Here are 12 messages to share for those who write and communicate science to the public. I promise to use more of them in future postings to the 21st Century Tech Blog site.
- Chemicals are not human-made. In fact, humans are made of chemicals.
- Just because it’s natural doesn’t mean it is good. Ebola is natural, but not so good.
- There are more carcinogens in a single cup of coffee than in the pesticide residues you ingest from eating an entire year’s worth of fruit and vegetables.
- There are more than 1,000 chemicals in a cup of coffee. Only 28 have been tested 28. Of these, 19 are carcinogenic to rats.
- Every meal you eat contains approximately 10,000 chemicals. We deal with this daily chemical cocktail exposure because that’s what our bodies do.

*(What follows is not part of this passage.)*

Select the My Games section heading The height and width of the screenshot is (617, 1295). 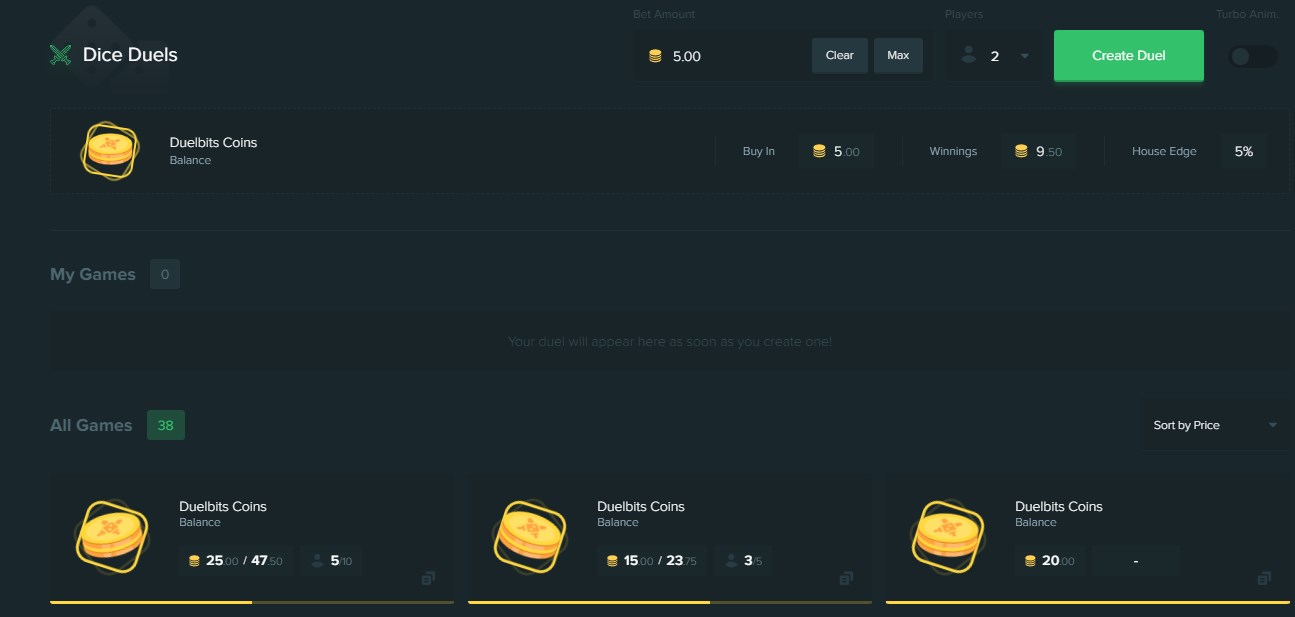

- When you read an article describing chemical exposures, a part per billion is equivalent to a drop of water in an Olympic swimming pool. Another way to say this is that a part per billion is like a second in 31 years.
- The dose makes the poison. A single aspirin can do a lot of good; 100, not so much. Another way to express this is that a daily bowl of cereal is okay, but eating 20 boxes daily, not so much.
- Correlation is not causality. The presence of a chemical does not mean that it causes a disease, any more than a rooster crowing causes the sun to rise.
- Risk management is part of daily life. When we cross a road, we are managing risk. Why? Because we have a goal and seek its benefits. Risk poses uncertainties, but risk can also be tied to benefits and yield new opportunities.
- Understand the differences in message labelling that often confuse. For example, “this chemical is produced naturally in the body,” meaning it is like a natural hormone, metabolite, or neurotransmitter familiar to it; or, “this chemical exists in nature,” meaning it can be found in plants, animals, microbes, etc.; or, “this chemical has been synthetically produced to remove impurities,” meaning it has been manufactured in a lab to yield molecules identical to those found in nature.
- Science doesn’t care about how you feel or what you believe. It seeks to discover the truth. Another way to say this is science isn’t democratic. It respects facts and evidence, not opinion.
- If a scientific hypothesis is proved wrong, scientists test another hypothesis, and then another, etc. Does a dogma or belief system do that?